── Materials provided

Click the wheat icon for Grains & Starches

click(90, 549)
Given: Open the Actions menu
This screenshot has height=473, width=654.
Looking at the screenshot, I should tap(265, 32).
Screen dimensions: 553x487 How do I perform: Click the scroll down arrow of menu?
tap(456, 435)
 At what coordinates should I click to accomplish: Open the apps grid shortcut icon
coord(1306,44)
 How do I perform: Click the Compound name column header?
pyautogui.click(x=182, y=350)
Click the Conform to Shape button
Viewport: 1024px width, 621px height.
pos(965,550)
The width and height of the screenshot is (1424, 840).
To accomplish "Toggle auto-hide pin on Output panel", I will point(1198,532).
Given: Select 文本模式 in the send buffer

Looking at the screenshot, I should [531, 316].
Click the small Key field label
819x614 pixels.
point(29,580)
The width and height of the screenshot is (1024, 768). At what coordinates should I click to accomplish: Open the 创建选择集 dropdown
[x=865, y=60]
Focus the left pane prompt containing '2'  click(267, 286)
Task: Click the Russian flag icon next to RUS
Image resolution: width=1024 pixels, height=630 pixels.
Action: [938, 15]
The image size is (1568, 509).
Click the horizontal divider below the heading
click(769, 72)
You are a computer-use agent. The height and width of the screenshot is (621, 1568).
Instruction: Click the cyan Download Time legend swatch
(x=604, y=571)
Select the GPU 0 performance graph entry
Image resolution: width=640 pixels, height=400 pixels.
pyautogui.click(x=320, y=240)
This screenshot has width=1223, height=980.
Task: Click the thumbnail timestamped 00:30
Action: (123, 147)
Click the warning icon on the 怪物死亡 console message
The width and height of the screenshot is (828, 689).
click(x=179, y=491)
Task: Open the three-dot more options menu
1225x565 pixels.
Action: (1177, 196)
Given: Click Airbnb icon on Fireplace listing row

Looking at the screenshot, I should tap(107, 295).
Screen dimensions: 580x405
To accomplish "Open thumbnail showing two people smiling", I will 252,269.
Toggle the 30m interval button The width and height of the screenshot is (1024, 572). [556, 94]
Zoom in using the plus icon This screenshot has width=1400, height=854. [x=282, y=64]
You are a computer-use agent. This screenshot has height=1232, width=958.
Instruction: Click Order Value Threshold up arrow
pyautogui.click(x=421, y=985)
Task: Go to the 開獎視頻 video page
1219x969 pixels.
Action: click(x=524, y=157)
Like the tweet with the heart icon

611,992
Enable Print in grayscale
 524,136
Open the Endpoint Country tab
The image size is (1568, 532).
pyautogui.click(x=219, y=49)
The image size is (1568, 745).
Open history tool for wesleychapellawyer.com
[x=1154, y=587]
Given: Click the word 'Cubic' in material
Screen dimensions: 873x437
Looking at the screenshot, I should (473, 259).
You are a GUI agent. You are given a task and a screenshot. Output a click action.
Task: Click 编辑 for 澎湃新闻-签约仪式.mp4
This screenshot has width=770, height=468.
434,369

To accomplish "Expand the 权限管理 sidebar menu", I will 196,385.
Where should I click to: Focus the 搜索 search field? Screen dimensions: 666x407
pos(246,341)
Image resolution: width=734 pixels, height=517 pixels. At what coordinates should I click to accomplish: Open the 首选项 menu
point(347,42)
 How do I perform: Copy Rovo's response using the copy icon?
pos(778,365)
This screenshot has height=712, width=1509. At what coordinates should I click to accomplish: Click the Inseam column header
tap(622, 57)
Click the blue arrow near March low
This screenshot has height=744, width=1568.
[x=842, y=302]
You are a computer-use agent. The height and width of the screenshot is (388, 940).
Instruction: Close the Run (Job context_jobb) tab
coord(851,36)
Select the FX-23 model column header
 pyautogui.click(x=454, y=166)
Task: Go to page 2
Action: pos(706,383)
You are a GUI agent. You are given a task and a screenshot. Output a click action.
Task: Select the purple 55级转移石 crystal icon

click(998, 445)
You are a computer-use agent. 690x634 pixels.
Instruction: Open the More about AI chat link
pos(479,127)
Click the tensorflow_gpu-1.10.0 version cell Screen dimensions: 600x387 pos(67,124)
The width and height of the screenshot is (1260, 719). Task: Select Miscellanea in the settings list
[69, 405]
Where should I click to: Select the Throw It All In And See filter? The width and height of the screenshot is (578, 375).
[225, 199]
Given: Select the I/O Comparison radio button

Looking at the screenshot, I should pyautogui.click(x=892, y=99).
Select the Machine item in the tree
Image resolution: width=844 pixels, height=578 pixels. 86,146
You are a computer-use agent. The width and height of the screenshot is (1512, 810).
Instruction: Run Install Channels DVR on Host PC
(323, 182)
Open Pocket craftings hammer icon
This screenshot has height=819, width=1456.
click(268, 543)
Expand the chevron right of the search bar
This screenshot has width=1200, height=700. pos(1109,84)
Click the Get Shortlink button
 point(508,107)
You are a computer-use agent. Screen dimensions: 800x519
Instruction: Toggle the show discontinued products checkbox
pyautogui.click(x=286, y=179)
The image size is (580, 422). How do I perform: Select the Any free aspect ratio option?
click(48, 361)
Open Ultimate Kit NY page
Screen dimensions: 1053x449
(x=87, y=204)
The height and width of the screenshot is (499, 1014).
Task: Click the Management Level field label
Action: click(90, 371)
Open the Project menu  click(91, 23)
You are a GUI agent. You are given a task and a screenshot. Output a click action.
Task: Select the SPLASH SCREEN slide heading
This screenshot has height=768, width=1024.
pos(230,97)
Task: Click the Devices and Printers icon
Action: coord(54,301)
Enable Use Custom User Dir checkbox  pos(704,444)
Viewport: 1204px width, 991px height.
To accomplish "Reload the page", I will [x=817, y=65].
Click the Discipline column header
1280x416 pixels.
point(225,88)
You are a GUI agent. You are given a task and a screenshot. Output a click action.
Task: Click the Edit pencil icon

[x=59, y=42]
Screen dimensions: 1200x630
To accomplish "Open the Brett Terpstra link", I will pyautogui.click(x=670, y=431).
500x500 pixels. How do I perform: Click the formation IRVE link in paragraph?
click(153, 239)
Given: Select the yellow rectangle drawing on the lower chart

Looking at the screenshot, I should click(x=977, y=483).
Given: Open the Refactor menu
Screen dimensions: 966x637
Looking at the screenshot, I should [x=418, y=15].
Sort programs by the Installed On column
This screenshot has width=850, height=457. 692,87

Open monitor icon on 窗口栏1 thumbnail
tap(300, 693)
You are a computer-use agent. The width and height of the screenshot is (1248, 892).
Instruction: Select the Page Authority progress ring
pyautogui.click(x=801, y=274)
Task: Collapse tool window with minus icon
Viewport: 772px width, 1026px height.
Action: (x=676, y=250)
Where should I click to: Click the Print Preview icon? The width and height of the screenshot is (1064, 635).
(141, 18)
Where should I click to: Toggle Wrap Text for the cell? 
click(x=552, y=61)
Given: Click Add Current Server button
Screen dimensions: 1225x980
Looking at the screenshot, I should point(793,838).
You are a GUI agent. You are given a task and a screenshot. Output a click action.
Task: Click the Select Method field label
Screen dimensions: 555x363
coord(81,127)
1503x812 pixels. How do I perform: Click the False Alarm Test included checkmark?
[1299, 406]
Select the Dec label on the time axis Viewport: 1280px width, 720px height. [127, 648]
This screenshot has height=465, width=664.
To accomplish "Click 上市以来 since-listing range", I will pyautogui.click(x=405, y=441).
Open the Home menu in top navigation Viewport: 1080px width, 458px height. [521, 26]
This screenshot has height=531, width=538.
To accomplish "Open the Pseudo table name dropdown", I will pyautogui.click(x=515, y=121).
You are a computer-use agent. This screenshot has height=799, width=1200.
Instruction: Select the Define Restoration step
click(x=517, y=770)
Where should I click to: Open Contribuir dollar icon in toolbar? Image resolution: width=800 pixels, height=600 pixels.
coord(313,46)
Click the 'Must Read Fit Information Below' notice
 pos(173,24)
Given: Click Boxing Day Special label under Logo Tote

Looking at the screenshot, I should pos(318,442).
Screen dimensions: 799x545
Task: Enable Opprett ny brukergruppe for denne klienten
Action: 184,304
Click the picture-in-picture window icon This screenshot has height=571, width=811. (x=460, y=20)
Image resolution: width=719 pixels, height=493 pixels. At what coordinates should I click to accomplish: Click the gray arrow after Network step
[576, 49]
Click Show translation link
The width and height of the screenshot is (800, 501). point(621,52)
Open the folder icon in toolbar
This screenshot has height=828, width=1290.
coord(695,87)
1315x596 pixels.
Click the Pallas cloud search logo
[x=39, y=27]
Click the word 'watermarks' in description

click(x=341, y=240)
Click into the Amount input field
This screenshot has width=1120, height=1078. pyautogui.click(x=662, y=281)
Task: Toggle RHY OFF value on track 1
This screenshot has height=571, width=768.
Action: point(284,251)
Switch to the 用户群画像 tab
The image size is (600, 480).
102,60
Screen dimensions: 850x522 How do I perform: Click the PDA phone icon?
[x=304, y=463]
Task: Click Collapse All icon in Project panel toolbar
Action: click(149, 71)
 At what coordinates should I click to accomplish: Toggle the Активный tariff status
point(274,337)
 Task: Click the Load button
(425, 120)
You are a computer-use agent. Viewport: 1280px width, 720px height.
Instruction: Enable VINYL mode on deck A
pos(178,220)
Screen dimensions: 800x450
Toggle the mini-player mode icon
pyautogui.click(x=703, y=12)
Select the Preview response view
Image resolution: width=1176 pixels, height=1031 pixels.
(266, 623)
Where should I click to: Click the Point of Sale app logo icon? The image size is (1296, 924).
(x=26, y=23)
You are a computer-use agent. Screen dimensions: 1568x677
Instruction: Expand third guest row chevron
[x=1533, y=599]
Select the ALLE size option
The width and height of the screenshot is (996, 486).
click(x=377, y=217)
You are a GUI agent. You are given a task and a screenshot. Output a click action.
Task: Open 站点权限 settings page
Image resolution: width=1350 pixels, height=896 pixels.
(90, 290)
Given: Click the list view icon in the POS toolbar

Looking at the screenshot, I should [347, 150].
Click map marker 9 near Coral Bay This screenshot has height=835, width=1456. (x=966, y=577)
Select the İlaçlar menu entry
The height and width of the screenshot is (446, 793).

────

- Exercise
Going through the entries, return every line holding the word "entry".

- Result of the exercise
Select the GPU 0 performance graph entry
Select the İlaçlar menu entry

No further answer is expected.